> Source passage
++++++++++++++++++++
# Richard Moon



## ashwinearl (Feb 22, 2004)

Custom Richard Moon
Painted by Brian Baylis
6 years old
Combination of Reynolds tubing

(needs a wash, sorry!)


----------



## terry (Jan 29, 2004)

*moon*

you should be flogged for letting that moon get dirty! i 've only seen a couple but they are all beautiful, love his lug treatments.


----------



## ashwinearl (Feb 22, 2004)

*At least I'm better about taking care of the paint then before*

I had to sent it back a few years ago for a repair, and he gave me a talking to about how to take care of the paint better. About wiping it down with a soapy sponge and not trying to wipe off dirt when it was dry.

So it was dirty in that pic, cause I was hadn't gotten around to washing it proper. 

I was young back than, and coming off a mountain bike background. I'm better about it now, I swear.


----------



## moschika (Feb 1, 2004)

ashwinearl said:


> Custom Richard Moon
> Painted by Brian Baylis
> 6 years old
> Combination of Reynolds tubing
> ...


let's see more pics. i'ld love to get a richard moon. isn't the wait time something like 2 years now? and hasn't he stopped taking orders for now?

definitely on the short-short list of bikes.


----------



## ashwinearl (Feb 22, 2004)

moschika said:


> let's see more pics. i'ld love to get a richard moon. isn't the wait time something like 2 years now? and hasn't he stopped taking orders for now?
> 
> definitely on the short-short list of bikes.


Okay, I washed it!

Not so sure about those yellow elite cages I just put on. 

This is # 14 of his I think, going on 5 or 6 years old. Combo of Reynolds tubing.


----------
++++++++++++++++++++
> Record set
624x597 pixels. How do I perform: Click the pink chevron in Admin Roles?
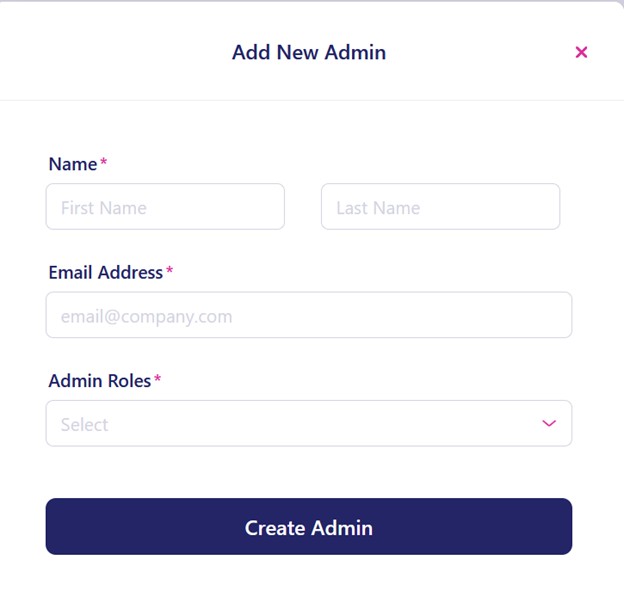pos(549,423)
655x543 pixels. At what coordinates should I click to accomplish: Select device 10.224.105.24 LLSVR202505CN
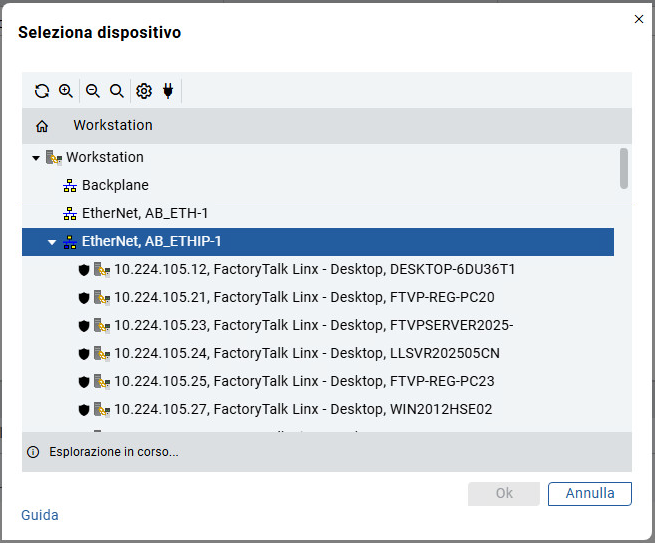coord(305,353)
++++++++++++++++++++
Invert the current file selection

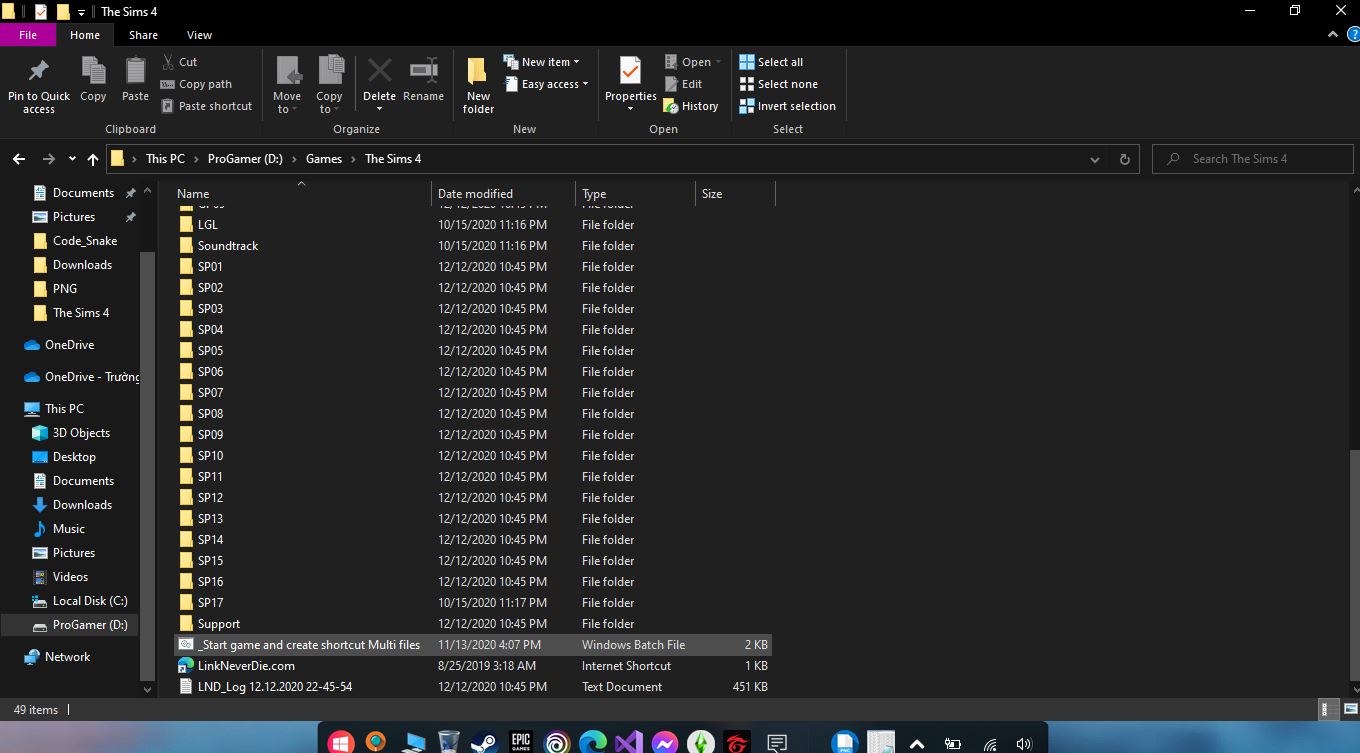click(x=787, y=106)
++++++++++++++++++++
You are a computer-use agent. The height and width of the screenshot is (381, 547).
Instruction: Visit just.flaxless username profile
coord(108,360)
++++++++++++++++++++
> Exercise A
In the Richard Moon forum thread, who painted the custom bike?
> Exercise B
Reproduce the stretch of the Richard Moon forum thread from "Okay, I washed" through "of Reynolds tubing.".

> Expected answer A
Brian Baylis

> Expected answer B
Okay, I washed it!

Not so sure about those yellow elite cages I just put on. 

This is # 14 of his I think, going on 5 or 6 years old. Combo of Reynolds tubing.